Interested? Email contact@adtruth.io | Target Release: Q3-Q4 2026
The ad fraud research community lacks datasets with behavioral biometrics. Existing public datasets (TalkingData 2017, FDMA 2012, Avazu 2014) contain only click logs and timestamps—no mouse movements, scroll patterns, or interaction dynamics. Meanwhile, behavioral biometrics datasets focus on user authentication, not ad fraud.
To our knowledge, AdTruth is the first large-scale behavioral ad fraud dataset, providing:
- Rich behavioral signals at 100ms temporal resolution (mouse velocity, scroll depth, touch dynamics)
- 200+ derived behavioral features per session
- Physics-based ground truth with confidence scores (not heuristic labels)
- CAPTCHA-verified labels via Cloudflare Turnstile
- Session-level sequences enabling temporal modeling
- Adversarial bot samples for robustness research
- Modern 2025-2026 production data (vs. 7-13 year old alternatives)
AdTruth is a large-scale ad fraud detection dataset with 3M+ web sessions from SMB websites, featuring 200+ behavioral features at 100ms resolution. Unlike existing datasets (TalkingData, FDMA, Avazu) that contain only click timestamps, AdTruth captures mouse dynamics, scroll patterns, click timing, and touch events.
Key features:
- Multi-tier labels: Hard (physics-based + CAPTCHA), Soft (ensemble scores), Unlabeled
- 300K+ hard-labeled sessions with 90-100% confidence
- 50K+ adversarial bot samples across 6 evasion techniques
- 20 SMB industry categories over 18+ months
- Comparison with Existing Datasets
- Dataset Description
- Data Collection Methodology
- Ground Truth Labeling
- Data Dictionary
- Exploratory Statistics
- Known Limitations and Biases
- Ethical Considerations
- Citation and Contact
| Feature | TalkingData (2017) | FDMA 2012 | Avazu (2014) | AdTruth (2026) |
|---|---|---|---|---|
| Scale | 184M clicks | 8M clicks | 40M clicks | 3M+ sessions |
| Data Age | 8+ years | 13+ years | 11+ years | Current (2026) |
| Behavioral signals | No | No | No | Yes |
| Ad fraud context | Yes | Yes | Partial | Yes |
| Temporal resolution | 1 second | N/A | 1 hour | 100ms |
| Session sequences | No | No | No | Yes |
| Feature dimensions | 7 | 12 | 24 | 200+ |
| Adversarial samples | No | No | No | Yes |
| Multi-tier labels | No | No | No | Yes |
| Confidence scores | No | No | N/A | Yes |
| Industry metadata | No | No | No | Yes |
| CAPTCHA verification | No | No | No | Yes |
| Semi-supervised ready | No | No | No | Yes |
TalkingData (2017): The most-cited ad fraud dataset contains 184 million mobile app install records but provides only 7 features: IP, app, device, OS, channel, click time, and attribution.

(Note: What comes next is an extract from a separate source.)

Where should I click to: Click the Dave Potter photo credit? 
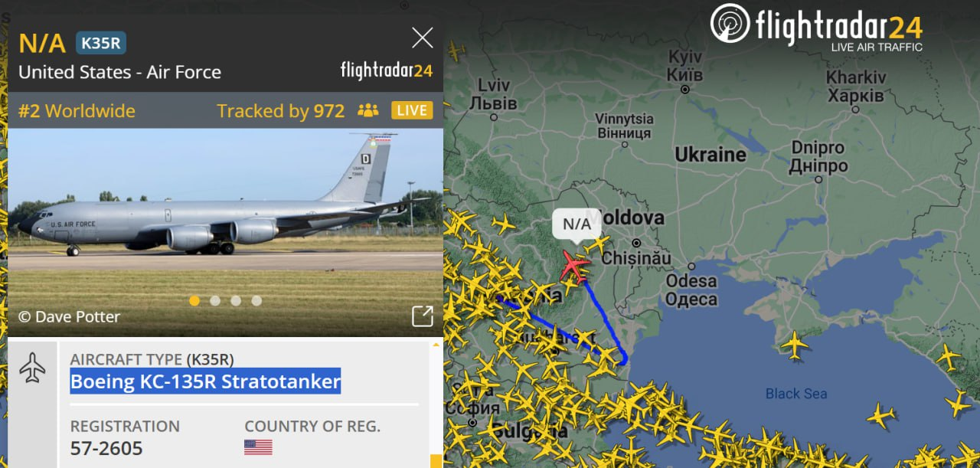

No behavioral signals. Binary labels with unknown methodology. Data is now 8+ years old—modern bots have evolved significantly.
FDMA 2012 BuzzCity: Publisher-level fraud detection with ~8 million clicks and 12 features. Heavily anonymized, missing values, mobile-only. 13+ years old. Labels derived from unknown heuristics.
Avazu (2014): Click-through rate prediction dataset. Not designed for fraud detection—contains no fraud labels.
While not ad fraud datasets, behavioral biometrics research provides relevant methodology:
- Balabit Mouse Dynamics (2016): Rich mouse movement data for user authentication. 10 users in controlled lab environment. Demonstrates behavioral signals can distinguish individuals.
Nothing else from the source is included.